— begin Data supplied —

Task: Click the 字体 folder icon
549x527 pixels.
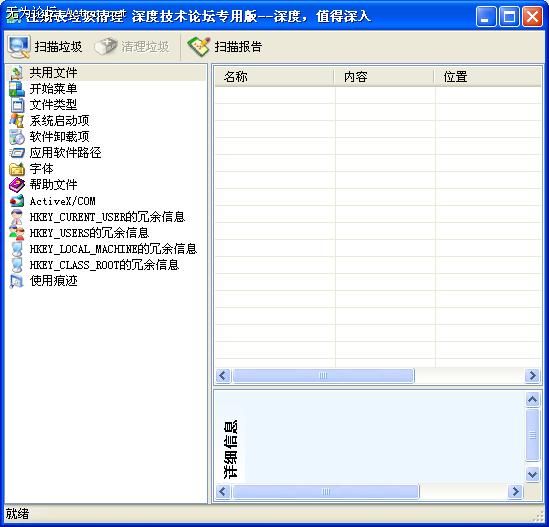Action: [x=17, y=169]
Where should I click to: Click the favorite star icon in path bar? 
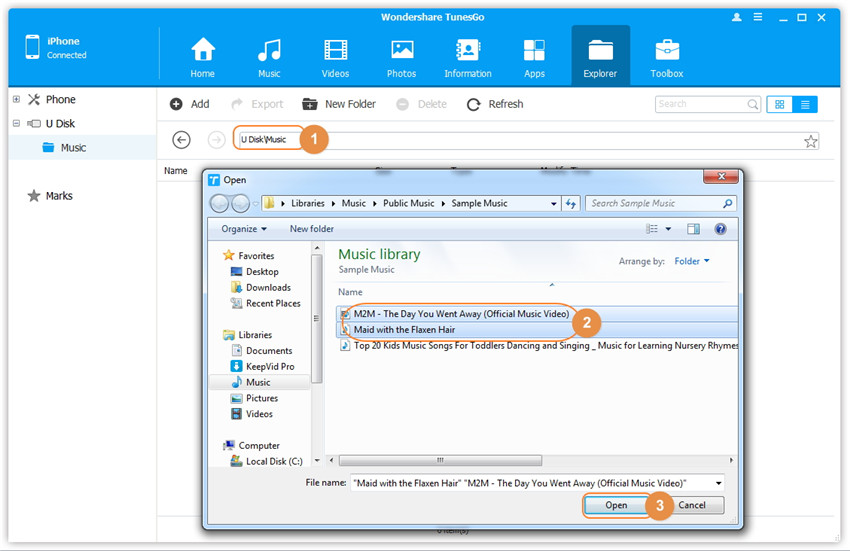[x=811, y=141]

— end Data supplied —

• [Problem statement]
Reproduce all of the data above verbatim, omitting the pictures.

• [Response to the task]
Task: Click the 字体 folder icon
549x527 pixels.
Action: [x=17, y=169]
Where should I click to: Click the favorite star icon in path bar? 
[x=811, y=141]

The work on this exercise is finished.